A dona das películas de unha é Laís Laino, de 25 anos, que tem vizinhos e amigos presos. Para homenagear o marido, ela estampou o rosto do amado num Dia dos Namorados nos dedos e acabou fazendo sucesso entre este público.
— Minhas unhas sempre chamavam a atenção, porque geralmente escrevia o nome ou alguma declaração. Quando postei essa com uma foto minha e do meu marido, quase não dei conta de responder a todas as mensagens e ligações. Então toda semana comecei a postar no Facebook (peliliculas), mas não era meu trabalho. Um dia recebi uma mensagem de uma guerreira (como as mulheres de presos são conhecidas) elogiando meu trabalho, mas disse que mesmo se fosse barato, ela não tinha condições de pagar. Até chorei, porque eu já passei muita necessidade e resolvi presenteá-la com algumas cartelas — lembra a moradora de Burgo Paulista, na zona Leste.

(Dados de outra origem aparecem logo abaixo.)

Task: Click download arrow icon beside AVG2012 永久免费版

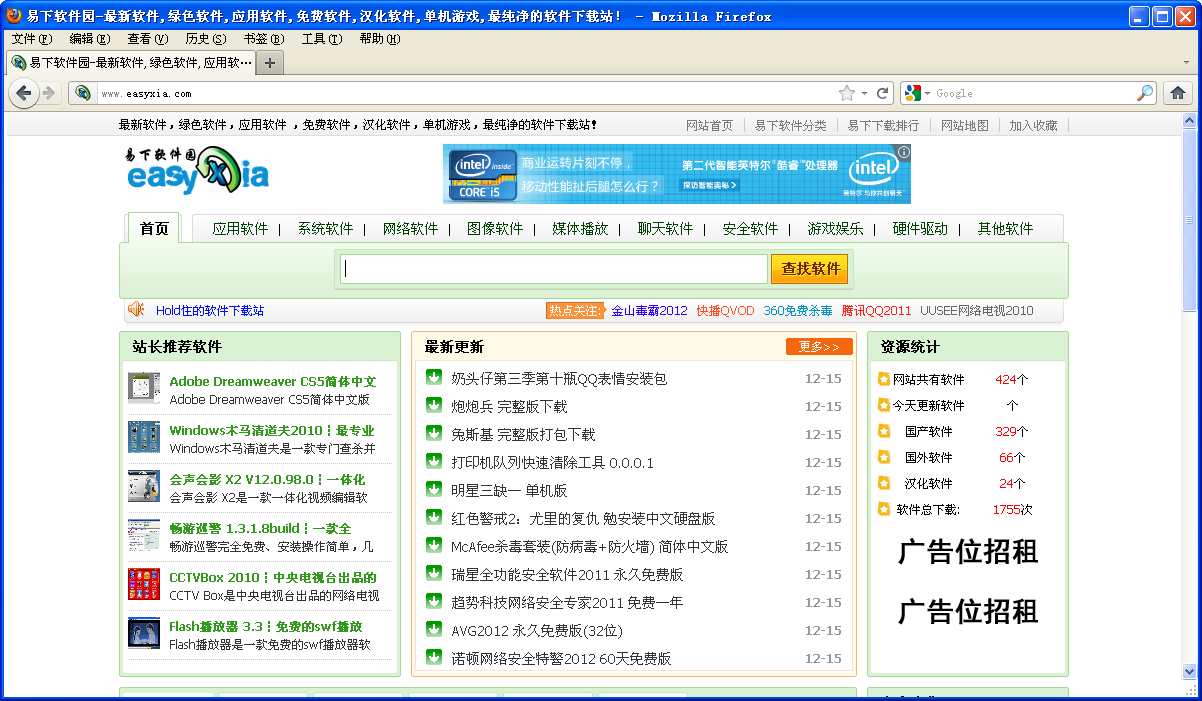Action: click(434, 629)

Película de unha feita por Lais.
Película de unha feita por Lais. Foto: Arquivo pessoal

Rapidamente Lais conquistou várias clientes e chegou a vender 60 cartelas por semana. Com a crise, hoje vende 15, a R$ 7 mais o frete.
— São guerreiras que querem homenagear os amados numa data especial, como aniversário de namoro, um filho... É gratificante participar desses momentos. Sei que minhas películas já percorreram o Brasil todo.